恋次を看病したまま、白哉も眠ってしまったらしい。
睦み合ったわけでもないのに、同じベッドにいるのは少し新鮮だった。
白哉の寝顔を見る。あどけない顔をしていた。動かなければ、精巧につくられた人形のように見えてくる。
静かな寝息が聞こて、それに恋次は安堵する。
風邪薬が効いたのか、朽木家秘伝の薬湯が効いたのか、薬の飲む前より大分楽になっていた。熱はまだあるようで、恋次は白哉を抱き寄せて、また眠りについた。
「ん・・・・朝か?」
白哉が目を開けると、朝の7時だった。
恋次はよく眠っていた。
とりあえず、瞬歩で朽木家に戻り、朝食を食べて、昨日湯あみをしていなかったので、風呂をすませると、清家に頼んでまだ病人用の朝食を用意させて、6番隊の隊首室にきた。
「恋次、起きれるか」
「ああ、隊長、ありがとうございます。

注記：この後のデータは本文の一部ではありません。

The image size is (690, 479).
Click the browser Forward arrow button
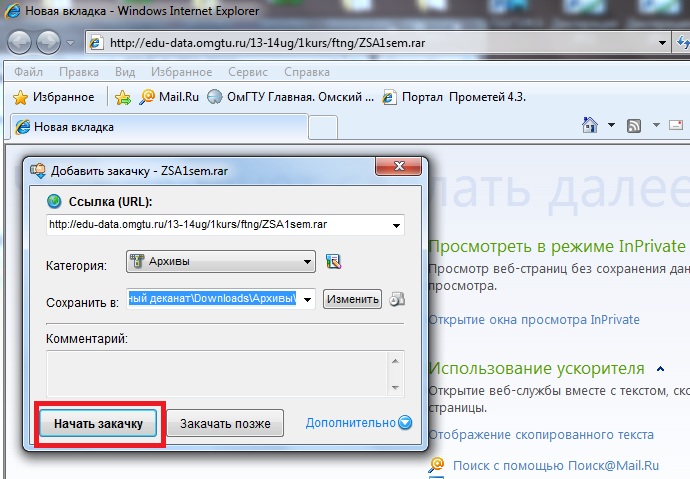click(49, 43)
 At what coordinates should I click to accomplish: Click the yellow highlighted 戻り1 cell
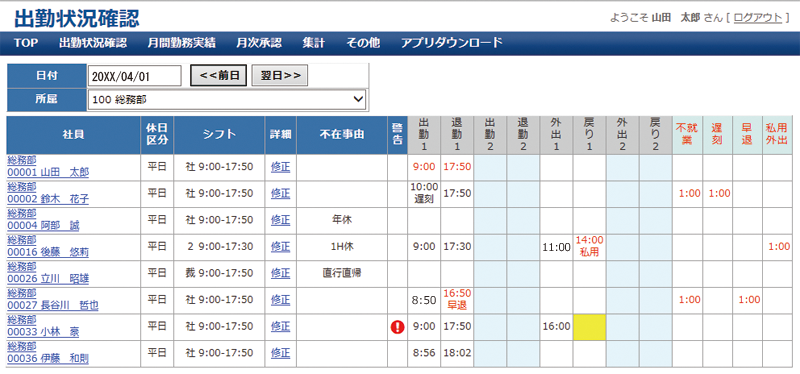(x=589, y=327)
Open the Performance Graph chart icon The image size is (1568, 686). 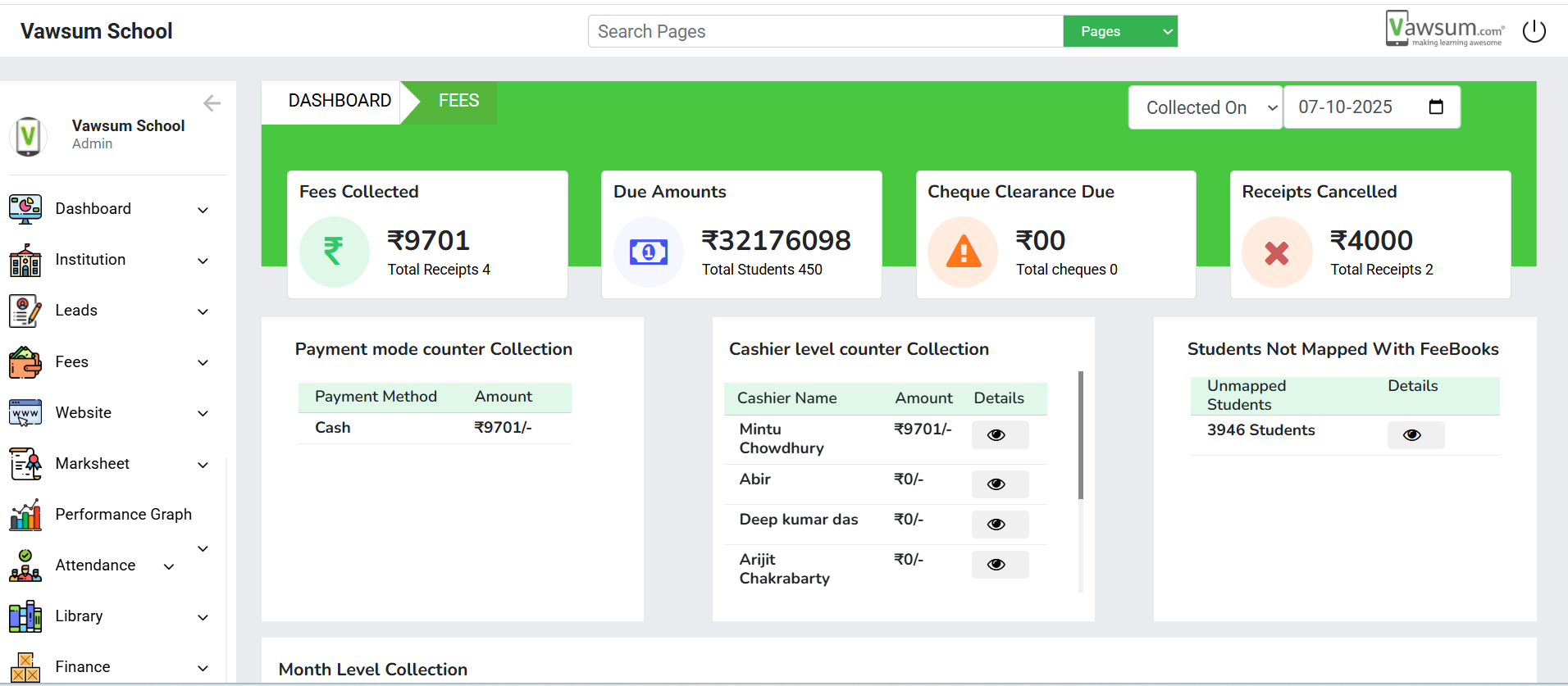[25, 515]
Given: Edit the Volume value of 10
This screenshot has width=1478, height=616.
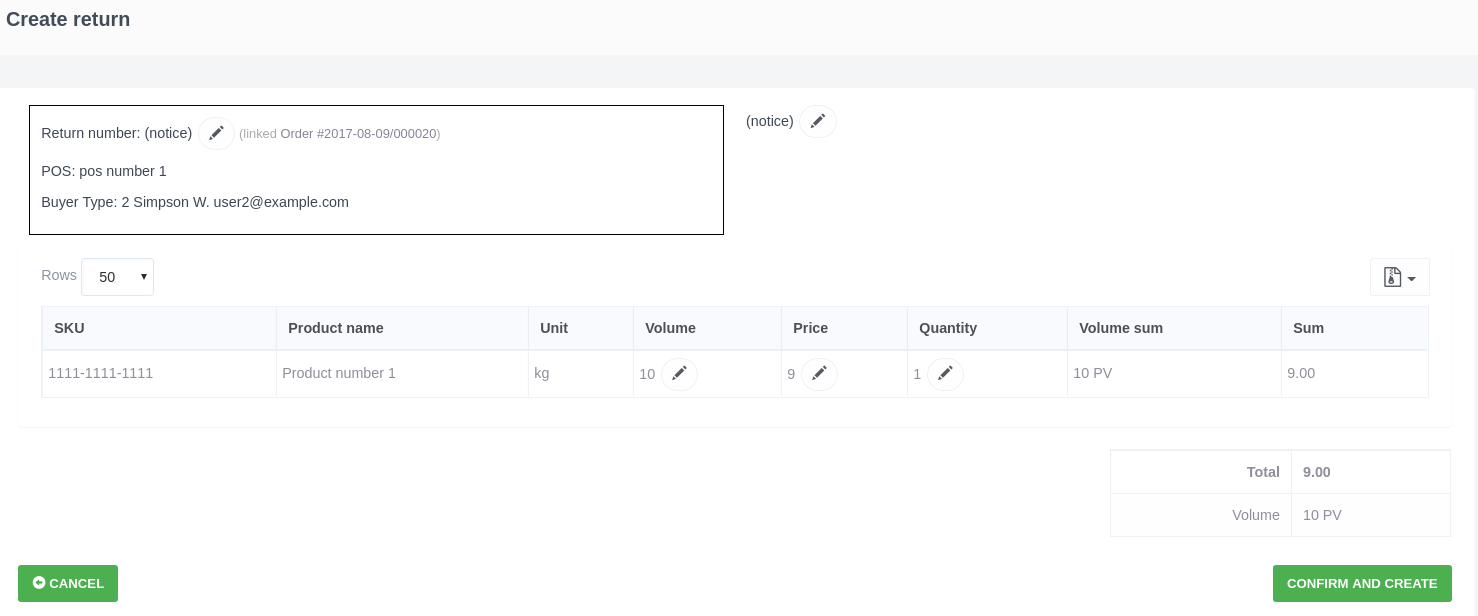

また朝食用意してくれたんですか」
「私が風邪をひけば、朽木家の者がいるが、お前は一人だ。私が看病するしかあるまい」
恋人同士なのだ。
そうするのが当たり前だろう。
「今日は一人で食べれるか?」
「あ、はい」
恋次は、病人用とはいえ、豪華な朝食を食べた後、風邪薬を飲んで、朽木家秘伝の薬湯を飲んだ。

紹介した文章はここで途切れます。